• Assignment: Scan the data below and copy each line where "Viewport" occurs.

• Pixel coordinate grounding data:
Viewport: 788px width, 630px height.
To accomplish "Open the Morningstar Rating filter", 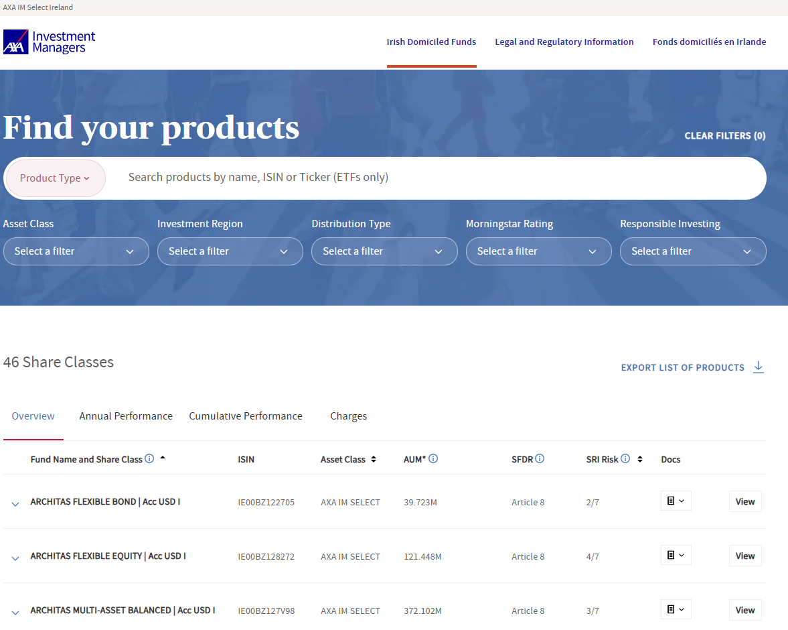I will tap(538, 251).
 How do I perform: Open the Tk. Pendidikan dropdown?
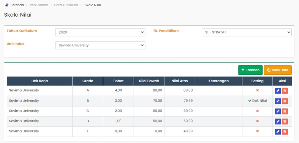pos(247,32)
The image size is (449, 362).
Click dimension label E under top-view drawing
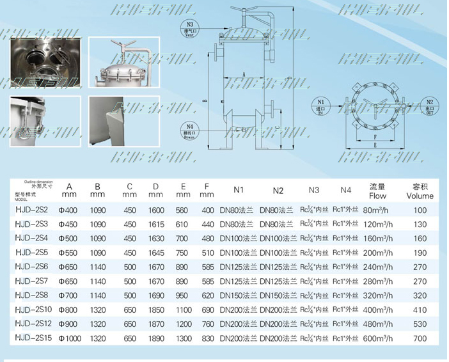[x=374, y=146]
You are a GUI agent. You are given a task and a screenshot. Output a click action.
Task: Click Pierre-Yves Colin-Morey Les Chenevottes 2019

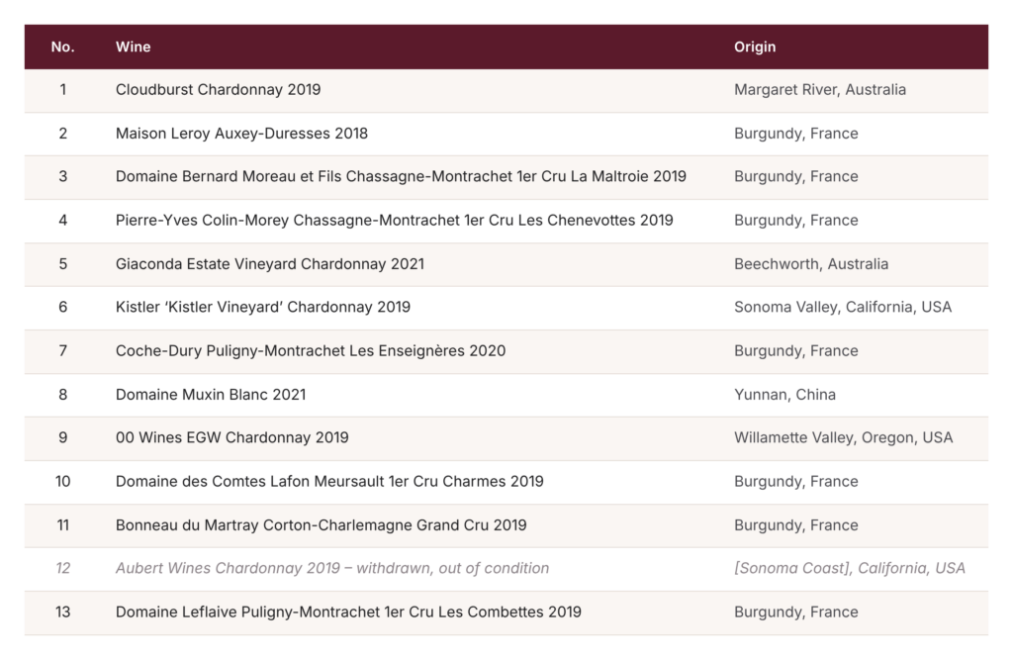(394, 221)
==
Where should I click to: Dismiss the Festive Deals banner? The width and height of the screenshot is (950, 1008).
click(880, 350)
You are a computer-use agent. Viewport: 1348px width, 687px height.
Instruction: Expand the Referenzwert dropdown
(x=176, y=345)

• Task response:
Viewport: 788px width, 630px height.
You are a computer-use agent. Viewport: 1348px width, 687px height.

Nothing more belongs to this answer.